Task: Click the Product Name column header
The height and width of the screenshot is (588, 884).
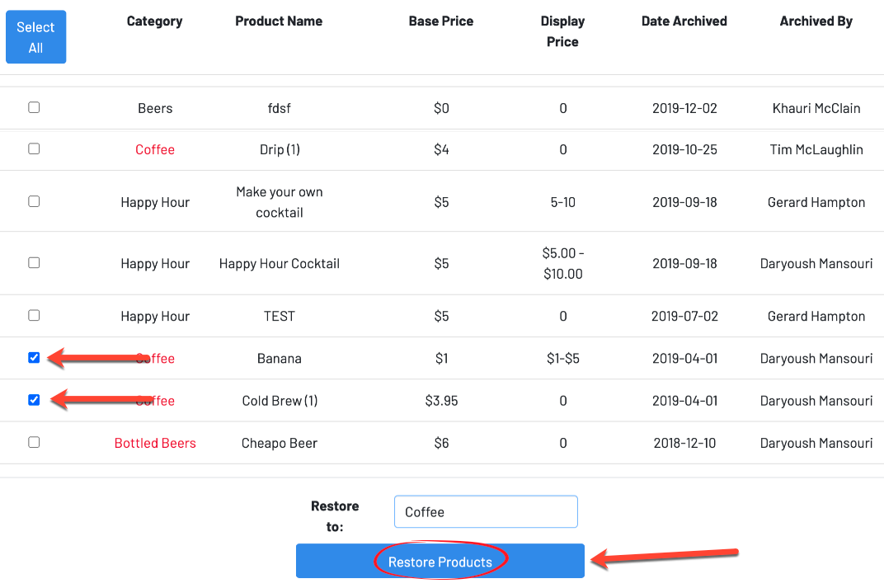Action: 279,21
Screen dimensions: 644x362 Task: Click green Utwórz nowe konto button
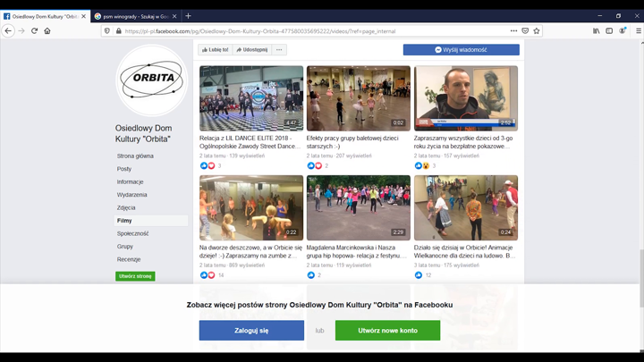pyautogui.click(x=387, y=330)
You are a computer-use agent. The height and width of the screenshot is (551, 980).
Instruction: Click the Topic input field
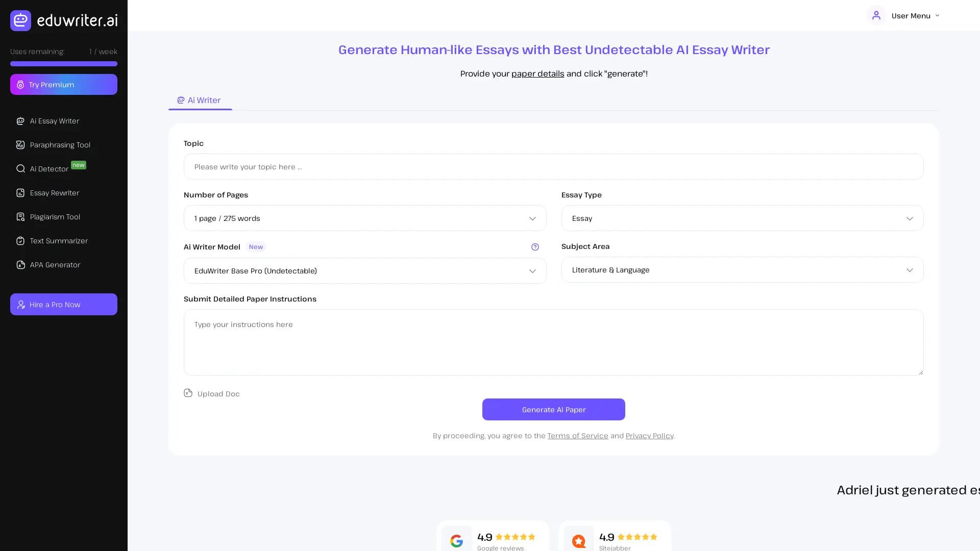point(553,166)
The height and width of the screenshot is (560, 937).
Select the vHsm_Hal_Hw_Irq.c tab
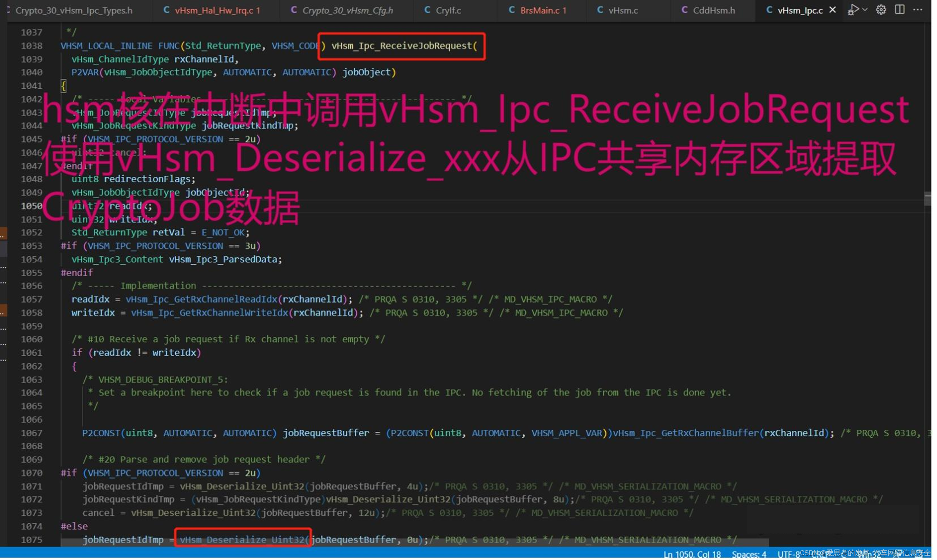pos(218,11)
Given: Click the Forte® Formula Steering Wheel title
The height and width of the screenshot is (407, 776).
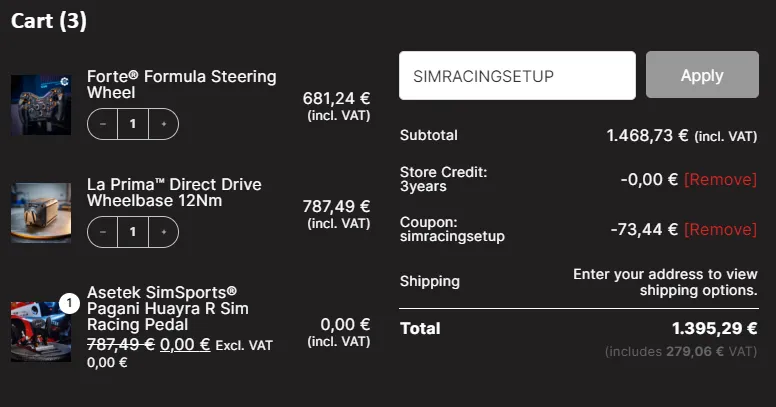Looking at the screenshot, I should (x=181, y=84).
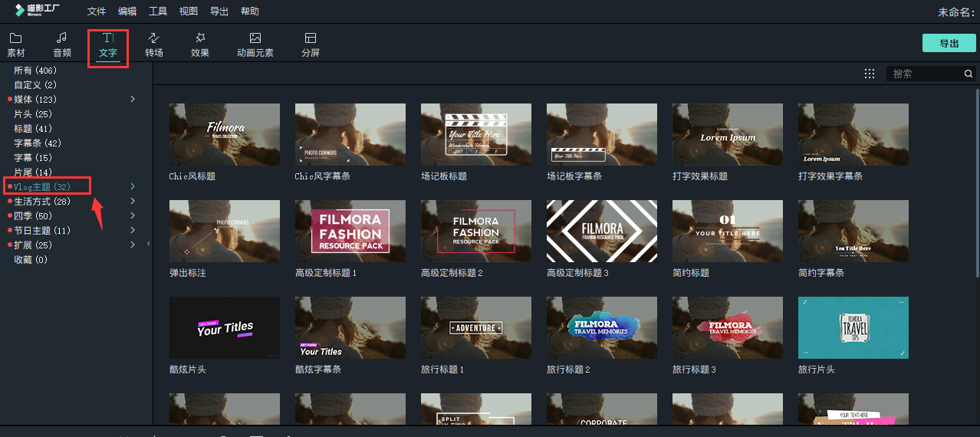The height and width of the screenshot is (437, 980).
Task: Click the grid view dots icon
Action: pos(870,74)
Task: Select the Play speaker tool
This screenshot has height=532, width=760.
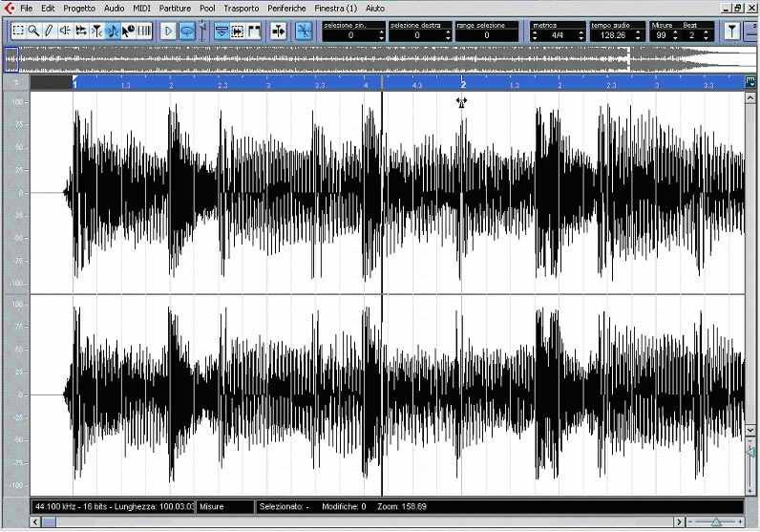Action: [65, 31]
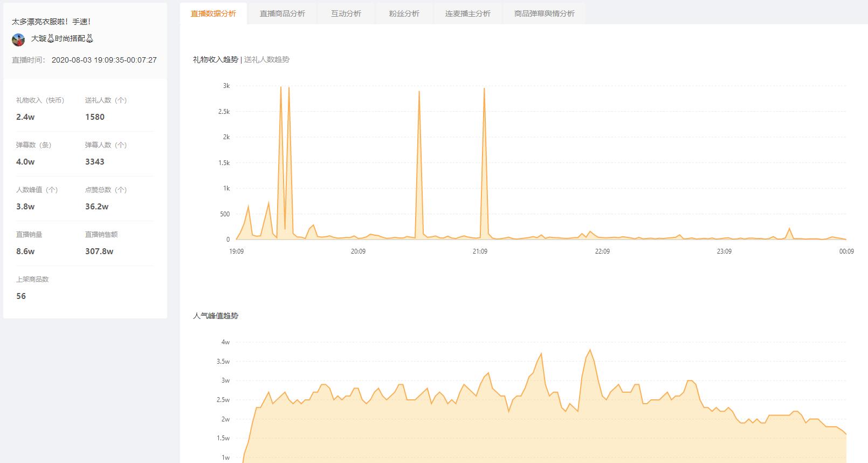Click the highest popularity peak point
Image resolution: width=868 pixels, height=463 pixels.
coord(590,350)
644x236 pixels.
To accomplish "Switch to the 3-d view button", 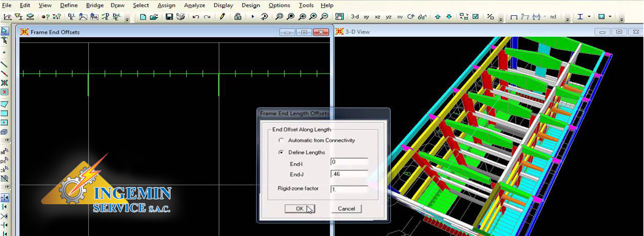I will click(x=355, y=17).
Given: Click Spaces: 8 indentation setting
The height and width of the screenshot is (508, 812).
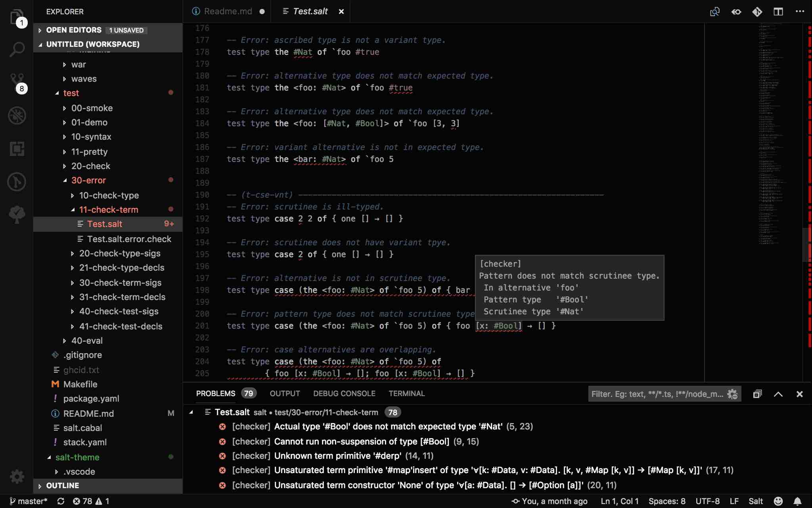Looking at the screenshot, I should tap(666, 501).
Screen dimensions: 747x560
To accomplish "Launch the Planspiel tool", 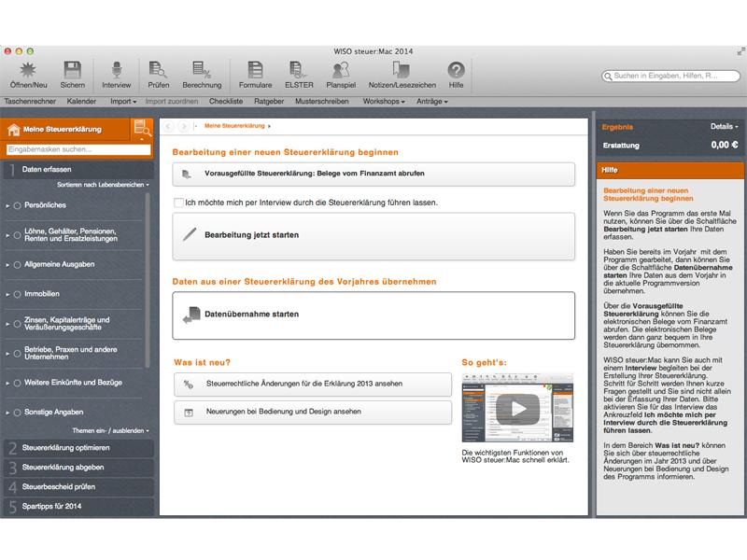I will coord(341,70).
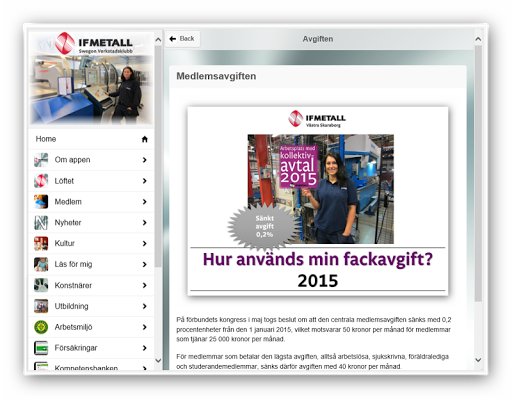Open the Om appen icon
The height and width of the screenshot is (399, 512).
tap(41, 160)
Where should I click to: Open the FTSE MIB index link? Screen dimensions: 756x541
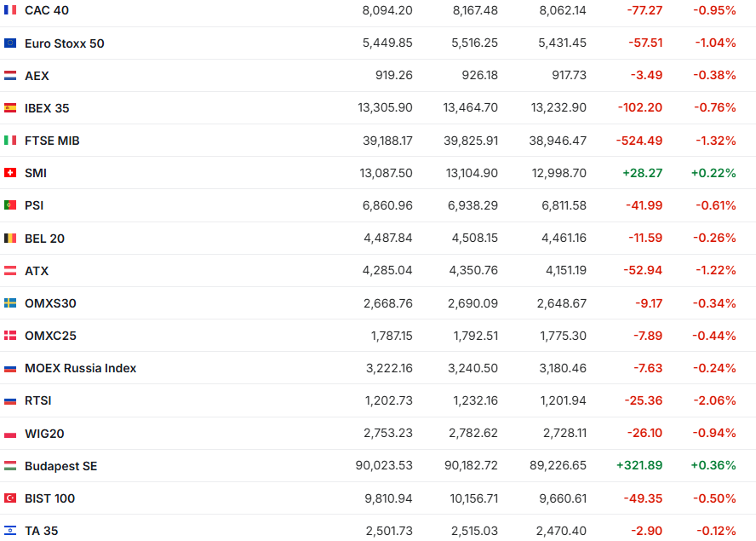52,141
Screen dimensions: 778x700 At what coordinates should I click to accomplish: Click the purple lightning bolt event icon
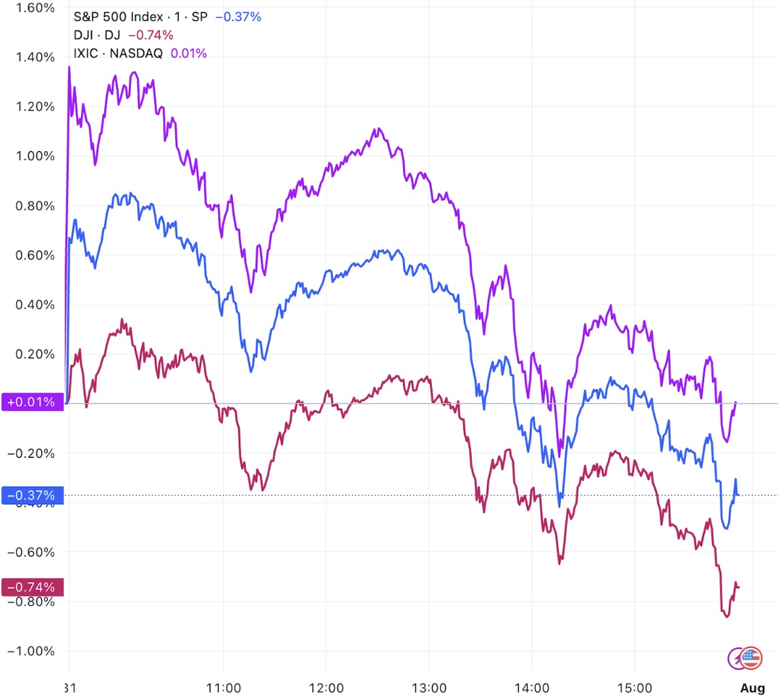[x=735, y=659]
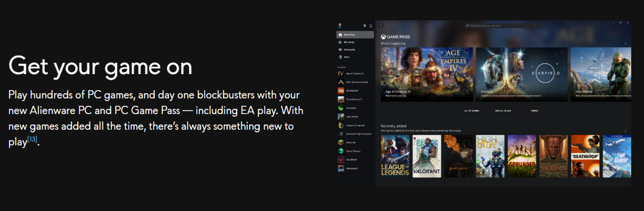Click the back arrow button
The height and width of the screenshot is (211, 644).
click(381, 25)
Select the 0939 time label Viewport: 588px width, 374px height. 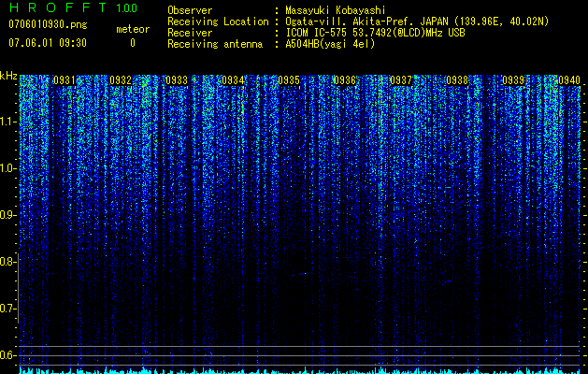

Stated problem:
Begin at the line that has "You are a computer-use" and stop after the line that has "coord(590,350)". Give those rows again with "Select" replaced by "Choose" and everything else unchanged, leaving out the pictures.

Response below:
You are a computer-use agent. The height and width of the screenshot is (551, 980).
Instruction: Click the Topic input field
point(553,166)
The height and width of the screenshot is (560, 937).
Choose the vHsm_Hal_Hw_Irq.c tab
pos(218,11)
Given: Click the Forte® Formula Steering Wheel title
The height and width of the screenshot is (407, 776).
Looking at the screenshot, I should (x=181, y=84).
The height and width of the screenshot is (437, 980).
Task: Click the grid view dots icon
Action: pos(870,74)
Task: Choose the Play speaker tool
This screenshot has height=532, width=760.
Action: [65, 31]
Click the highest popularity peak point
Image resolution: width=868 pixels, height=463 pixels.
coord(590,350)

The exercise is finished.